• Reading text

• • • • •

Because the iAd platform will be part and parcel of the new OS, apps deploying these ads will provide a seamless experience not only to interact with advertising,
but even to complete transactions. Once done with an ad, which, presumably, will be as immersive and beautiful to behold as everything else on the iPad, the user is returned to the app to resume
his activities. What isn't clear is the ability of advertisers to target any given audience segment across multiple apps, and the degree to which Apple will expose what it knows about its users
to marketers.
Despite the uncertainty, what is certain is that iAds won't include search-related advertising. (Search, you see, is so not where it's at.) Except there's a
huge opportunity here that could be a real gold mine for Apple.
Consider the Epicurious app, which I also downloaded for free on my iPad. I was able to search for a number of recipes,
pull together a dinner menu, create a shopping list and send that list to my iPhone. Imagine if marketers could have bid on promotions or coupon insertions around the items on my shopping
list. Perhaps Epicurious and other app developers will figure this out for themselves. Still, an AdWords-like system would make it easier for advertisers to target search-related action
occurring within individual apps across the entire app ecosystem.

• • • • •

• Recorded information
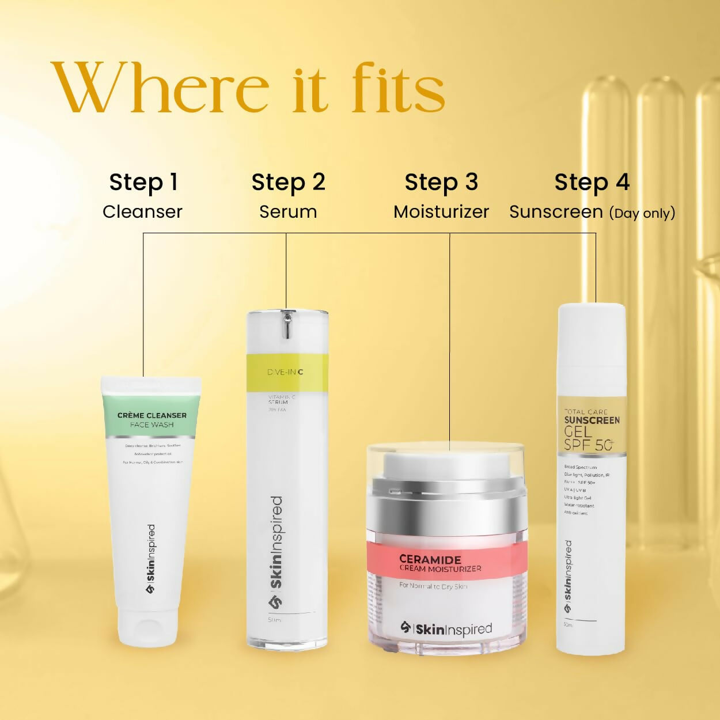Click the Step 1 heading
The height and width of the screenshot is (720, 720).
pyautogui.click(x=143, y=182)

• • • • •

• Directions
(a) Quote the iAd passage from "Because the iAd" up to and including "mine for Apple.".
(b) Extend the iAd passage beyond its last sentence.
The listing has no connection to the iAd passage.

• Task responses
(a)
Because the iAd platform will be part and parcel of the new OS, apps deploying these ads will provide a seamless experience not only to interact with advertising,
but even to complete transactions. Once done with an ad, which, presumably, will be as immersive and beautiful to behold as everything else on the iPad, the user is returned to the app to resume
his activities. What isn't clear is the ability of advertisers to target any given audience segment across multiple apps, and the degree to which Apple will expose what it knows about its users
to marketers.
Despite the uncertainty, what is certain is that iAds won't include search-related advertising. (Search, you see, is so not where it's at.) Except there's a
huge opportunity here that could be a real gold mine for Apple.

(b)
Beyond the iAd environment, search advertisers will be able to leverage a whole slew of newer search ad options from Google
and Yahoo, including site links, product extensions, local extensions, mobile ads and coupons, and rich ads in search (which include video, images and logos). Imagine how gorgeously much of this
will render on the iPad. Imagine the click-through rates that might be achieved.
Yes, last week was a hyperbolic one and mostly justified, at that. But despite a raft of new
opportunities for advertisers, there is still much uncertain terrain for Apple and app developers to negotiate. I anticipate the thrills and spills will keep on coming.